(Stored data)
»»
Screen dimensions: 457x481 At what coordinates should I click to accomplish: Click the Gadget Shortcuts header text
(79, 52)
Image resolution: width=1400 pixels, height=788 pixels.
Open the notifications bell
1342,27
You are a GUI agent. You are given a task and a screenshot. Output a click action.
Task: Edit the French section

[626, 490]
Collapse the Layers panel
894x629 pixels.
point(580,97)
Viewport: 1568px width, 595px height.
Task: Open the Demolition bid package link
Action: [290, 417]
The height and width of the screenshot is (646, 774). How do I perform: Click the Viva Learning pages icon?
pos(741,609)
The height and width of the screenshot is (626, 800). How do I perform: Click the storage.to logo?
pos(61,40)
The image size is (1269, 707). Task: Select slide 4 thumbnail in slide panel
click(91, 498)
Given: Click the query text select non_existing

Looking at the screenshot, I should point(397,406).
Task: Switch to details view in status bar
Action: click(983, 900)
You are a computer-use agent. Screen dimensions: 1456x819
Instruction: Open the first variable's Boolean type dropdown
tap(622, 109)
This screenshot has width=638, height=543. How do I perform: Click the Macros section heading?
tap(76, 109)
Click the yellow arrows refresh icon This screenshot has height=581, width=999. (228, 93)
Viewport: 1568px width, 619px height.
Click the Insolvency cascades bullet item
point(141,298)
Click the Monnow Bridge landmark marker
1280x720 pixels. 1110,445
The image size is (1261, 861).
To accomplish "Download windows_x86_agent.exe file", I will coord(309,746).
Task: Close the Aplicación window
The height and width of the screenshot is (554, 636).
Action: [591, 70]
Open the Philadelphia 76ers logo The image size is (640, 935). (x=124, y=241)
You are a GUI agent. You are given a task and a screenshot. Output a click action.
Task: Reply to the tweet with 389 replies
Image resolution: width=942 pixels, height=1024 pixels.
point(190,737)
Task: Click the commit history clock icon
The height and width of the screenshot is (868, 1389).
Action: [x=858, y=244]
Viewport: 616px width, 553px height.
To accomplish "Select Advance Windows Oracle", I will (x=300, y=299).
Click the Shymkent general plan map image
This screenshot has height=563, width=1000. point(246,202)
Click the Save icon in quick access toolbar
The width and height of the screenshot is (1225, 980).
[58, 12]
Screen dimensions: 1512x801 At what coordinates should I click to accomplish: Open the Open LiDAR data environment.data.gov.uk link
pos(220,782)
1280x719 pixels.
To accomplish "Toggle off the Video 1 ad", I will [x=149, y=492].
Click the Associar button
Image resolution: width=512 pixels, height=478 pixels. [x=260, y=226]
««
Reproduce only the lines above, starting at the line with "Collapse the Layers panel" and ending at the line with "You are a computer-use", exactly as written.

(Solution)
Collapse the Layers panel
894x629 pixels.
point(580,97)
Viewport: 1568px width, 595px height.
Task: Open the Demolition bid package link
Action: [290, 417]
The height and width of the screenshot is (646, 774). How do I perform: Click the Viva Learning pages icon?
pos(741,609)
The height and width of the screenshot is (626, 800). How do I perform: Click the storage.to logo?
pos(61,40)
The image size is (1269, 707). Task: Select slide 4 thumbnail in slide panel
click(91, 498)
Given: Click the query text select non_existing

Looking at the screenshot, I should point(397,406).
Task: Switch to details view in status bar
Action: click(983, 900)
You are a computer-use agent. Screen dimensions: 1456x819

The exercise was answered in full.